I am going to give two talks at forthcoming YAPC::Europe, one full-length and a lightning.
Coincidently, both talks are about using Perl in linguistics applications.
How to make Google Books at home
Several years ago I made online search for two books published by Art. Lebedev Studio. The main idea was to take best from Google and made a better service.
After I left the Studio I totally re-wrote the code, because as always, real understanding comes after you have made the prototype of a system. Current engine gives a search results in the form of graphical preview of page with underlined search words, like this: http://deeptext.net/booksearch/selected.gif
I am going to cover several elements:
* Working with book layout and converting it into a suitable format.

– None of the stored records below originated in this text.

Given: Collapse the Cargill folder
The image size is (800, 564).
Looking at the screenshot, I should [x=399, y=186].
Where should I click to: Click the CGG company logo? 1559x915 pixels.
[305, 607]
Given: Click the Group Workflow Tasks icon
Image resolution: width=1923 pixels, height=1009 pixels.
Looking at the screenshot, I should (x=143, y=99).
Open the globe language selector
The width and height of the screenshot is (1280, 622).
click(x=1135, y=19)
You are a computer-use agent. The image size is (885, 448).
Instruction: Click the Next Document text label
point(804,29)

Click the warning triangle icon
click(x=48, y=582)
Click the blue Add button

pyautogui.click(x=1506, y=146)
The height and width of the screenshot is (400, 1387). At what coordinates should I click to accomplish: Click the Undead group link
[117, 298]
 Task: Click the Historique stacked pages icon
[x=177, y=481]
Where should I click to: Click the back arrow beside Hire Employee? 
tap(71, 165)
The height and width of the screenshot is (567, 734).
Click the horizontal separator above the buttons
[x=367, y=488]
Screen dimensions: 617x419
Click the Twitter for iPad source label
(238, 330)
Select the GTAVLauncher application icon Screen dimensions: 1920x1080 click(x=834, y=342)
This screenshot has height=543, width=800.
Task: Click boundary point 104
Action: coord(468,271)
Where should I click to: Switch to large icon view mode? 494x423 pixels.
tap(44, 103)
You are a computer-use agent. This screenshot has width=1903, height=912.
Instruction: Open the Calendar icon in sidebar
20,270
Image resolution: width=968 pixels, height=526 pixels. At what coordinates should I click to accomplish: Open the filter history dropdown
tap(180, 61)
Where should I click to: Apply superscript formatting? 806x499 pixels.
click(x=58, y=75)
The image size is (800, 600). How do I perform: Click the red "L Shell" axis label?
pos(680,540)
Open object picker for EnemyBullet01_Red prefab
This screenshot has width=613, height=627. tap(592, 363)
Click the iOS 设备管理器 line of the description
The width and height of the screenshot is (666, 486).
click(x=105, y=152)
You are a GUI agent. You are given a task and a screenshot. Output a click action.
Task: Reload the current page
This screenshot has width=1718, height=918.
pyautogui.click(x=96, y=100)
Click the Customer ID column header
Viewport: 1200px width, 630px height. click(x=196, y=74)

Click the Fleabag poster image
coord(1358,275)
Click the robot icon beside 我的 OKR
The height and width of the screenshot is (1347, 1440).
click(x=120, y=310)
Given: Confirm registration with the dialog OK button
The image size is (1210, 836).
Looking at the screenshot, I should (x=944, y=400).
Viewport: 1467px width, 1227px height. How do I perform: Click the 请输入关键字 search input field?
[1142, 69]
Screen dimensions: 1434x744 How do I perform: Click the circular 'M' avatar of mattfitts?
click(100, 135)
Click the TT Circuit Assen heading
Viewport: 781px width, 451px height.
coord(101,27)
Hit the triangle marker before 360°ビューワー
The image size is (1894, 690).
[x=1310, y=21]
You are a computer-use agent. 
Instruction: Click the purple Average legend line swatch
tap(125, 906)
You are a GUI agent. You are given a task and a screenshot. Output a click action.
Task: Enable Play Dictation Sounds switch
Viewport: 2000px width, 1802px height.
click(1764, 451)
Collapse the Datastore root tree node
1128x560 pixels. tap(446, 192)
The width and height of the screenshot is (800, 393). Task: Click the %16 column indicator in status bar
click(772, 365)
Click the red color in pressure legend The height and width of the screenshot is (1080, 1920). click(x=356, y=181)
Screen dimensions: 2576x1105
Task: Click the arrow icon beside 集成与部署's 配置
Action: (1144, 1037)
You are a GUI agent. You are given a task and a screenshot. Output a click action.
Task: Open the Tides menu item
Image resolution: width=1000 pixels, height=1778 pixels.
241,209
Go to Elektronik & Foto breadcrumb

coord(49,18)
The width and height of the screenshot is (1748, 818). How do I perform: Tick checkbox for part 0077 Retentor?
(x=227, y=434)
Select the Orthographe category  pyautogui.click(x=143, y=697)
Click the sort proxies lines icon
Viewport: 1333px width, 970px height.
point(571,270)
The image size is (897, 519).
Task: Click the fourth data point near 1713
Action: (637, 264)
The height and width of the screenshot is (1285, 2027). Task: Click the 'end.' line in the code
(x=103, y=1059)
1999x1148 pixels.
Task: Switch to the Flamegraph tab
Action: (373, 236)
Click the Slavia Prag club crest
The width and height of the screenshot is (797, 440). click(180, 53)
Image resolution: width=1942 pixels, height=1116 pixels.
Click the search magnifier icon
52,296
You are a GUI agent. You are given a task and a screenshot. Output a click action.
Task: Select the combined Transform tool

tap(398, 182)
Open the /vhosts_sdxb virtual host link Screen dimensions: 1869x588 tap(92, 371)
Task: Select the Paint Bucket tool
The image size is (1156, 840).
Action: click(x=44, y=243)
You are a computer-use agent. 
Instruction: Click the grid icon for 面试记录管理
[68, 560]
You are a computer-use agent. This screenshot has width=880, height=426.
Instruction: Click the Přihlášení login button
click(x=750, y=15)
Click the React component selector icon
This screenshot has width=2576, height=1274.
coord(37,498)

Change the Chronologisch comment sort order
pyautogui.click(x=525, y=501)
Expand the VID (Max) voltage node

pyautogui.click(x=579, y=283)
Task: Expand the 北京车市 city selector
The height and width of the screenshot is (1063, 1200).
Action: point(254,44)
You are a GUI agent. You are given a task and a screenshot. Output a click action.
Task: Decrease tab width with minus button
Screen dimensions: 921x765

* Extracting paragraphs, phrases and words from the layout.
* Understanding the importance of separate words.
* Thinking of how to restore the word order if the source had damaged it.
* Restoring words split with hyphens.
* Indexing the text of a book.
* What is better for index: dictionary or morphology engine?
* Building the cloud of popular words.
* Generating previews and thumbnails.
* Highlighting words that are found.
* Caching search results.
* Adding hot word lists to search results.
To demonstrate how all that stuff works I will make a brochure of all my posts in use.perl.org and create online search through them.
Translating human language with computer grammar
A couple of months before German Perl Workshop in 2007 I started to learn German. My lightning talk there was about parsing URIs with Parse::RecDescent grammars. I am so excited about both German and parsing module, that decided to create a very simple machine translator which should be able to translate basic phrases from my German textbook. In Perl no doubt.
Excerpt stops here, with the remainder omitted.